==== SOURCE EXTRACT ====
Toward Sustainable Aviation Fuels
Commercial aviation accounts for 2 percent of global carbon pollution, a figure projected to grow to between 3 and 4.7 percent by 2050 without concerted action to curb emissions. Accordingly, a comprehensive solution to the world’s climate predicament requires a strategy to reduce aviation’s carbon footprint. Industry leaders recognize this imperative and accordingly have set a goal of reducing the sector’s carbon emissions 50 percent by 2050.
Sustainable aviation fuels (SAF) are integral to that strategy. More efficient aircraft and engine design, streamlined flight operations, and improvements to air traffic management systems can slow the growth in aviation’s climate pollution, but it will take substituting fuels with a lower carbon footprint to actually reduce the industry’s greenhouse impact in coming decades. Because commercial planes have long useful lifetimes and new models have long design and production timelines, liquid hydrocarbon fuels that can be used in existing planes and fueling infrastructure—“drop-in biofuels”—are necessary.
Interest in SAF has accelerated in the past decade. Individual flights of commercial airliners powered by SAF began in 2008; in 2011, both Lufthansa and Alaska Airlines embarked on a series of flights using fuel made from plant and animal oils. These fuels must meet essential physical and performance specifications set by the engineering testing body American Society for Testing and Materials (ASTM). Three kinds of biofuel received this approval in 2009, 2011, and 2014, and three more varieties are on track to receive it in the coming year. The three approved varieties of SAF must be blended with fossil jet fuel in order to ensure that the fuel performs properly in flight, but other types would make it possible to fly using fuel derived entirely from biological materials. Research and development continues on promising new SAF production processes, using feedstocks such as industrial waste gases and brine-raised algae.
SAF development continues apace despite the slide in petroleum prices that began in 2014, although no SAF facilities operate yet at commercial scale. Major projects are underway in Oregon, California, Nevada, the US Midwest, and Britain to manufacture SAF from feedstocks as varied as vegetable oils, municipal solid waste, and forestry by-products. The pending approval of green diesel for blending into jet fuel at ratios of up to 10 percent will create an immediate opportunity for large-scale SAF use, since that fuel is already in commercial production for ground transport.
The lack of consistent and reliably supportive government policies has been the most significant factor holding back SAF growth. Clean fuels mandates at the state and federal level, as well as financing mechanisms that reduce the risks for SAF investors, and infrastructure projects to facilitate the introduction of SAF to the jet fuel supply would all accelerate the adoption of SAF.
====
## [TASKS TO CARRY OUT]
#1 What does the passage on sustainable aviation fuels name as the most significant factor holding back SAF growth?
#2 Extract word for word the portion of the passage on sustainable aviation fuels starting with "Toward Sustainable Aviation" and going on through "percent by 2050.".
Rely only on the passage on sustainable aviation fuels, without outside knowledge.
==== GIVEN DATA ====
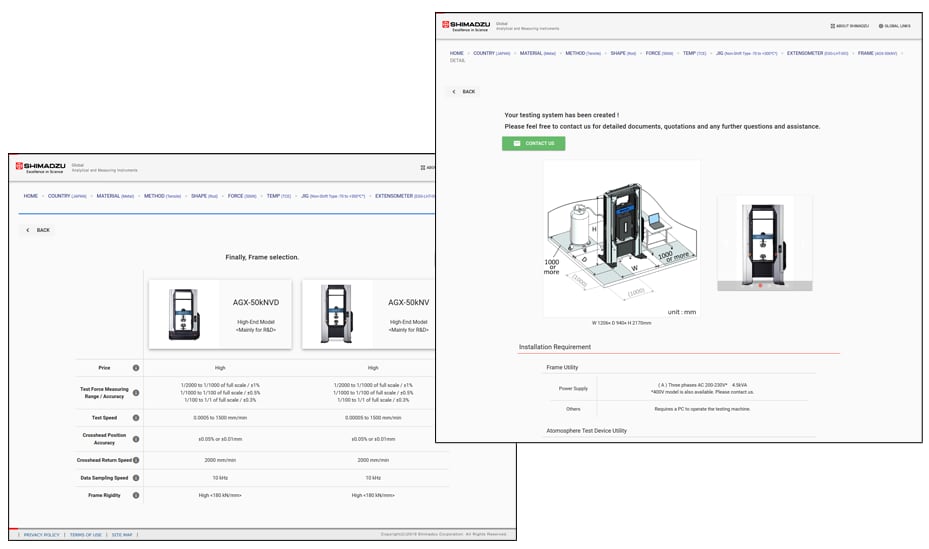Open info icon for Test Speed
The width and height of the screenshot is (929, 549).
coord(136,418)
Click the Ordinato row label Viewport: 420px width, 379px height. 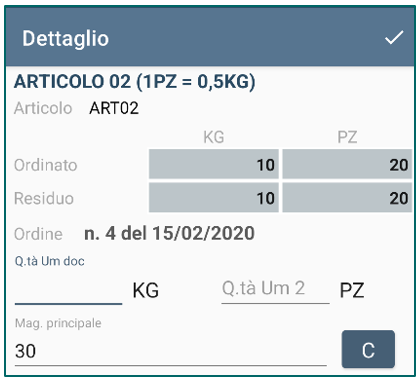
====
## [RESULTS OF THE EXERCISE]
#1 The lack of consistent and reliably supportive government policies.

#2
Toward Sustainable Aviation Fuels
Commercial aviation accounts for 2 percent of global carbon pollution, a figure projected to grow to between 3 and 4.7 percent by 2050 without concerted action to curb emissions. Accordingly, a comprehensive solution to the world’s climate predicament requires a strategy to reduce aviation’s carbon footprint. Industry leaders recognize this imperative and accordingly have set a goal of reducing the sector’s carbon emissions 50 percent by 2050.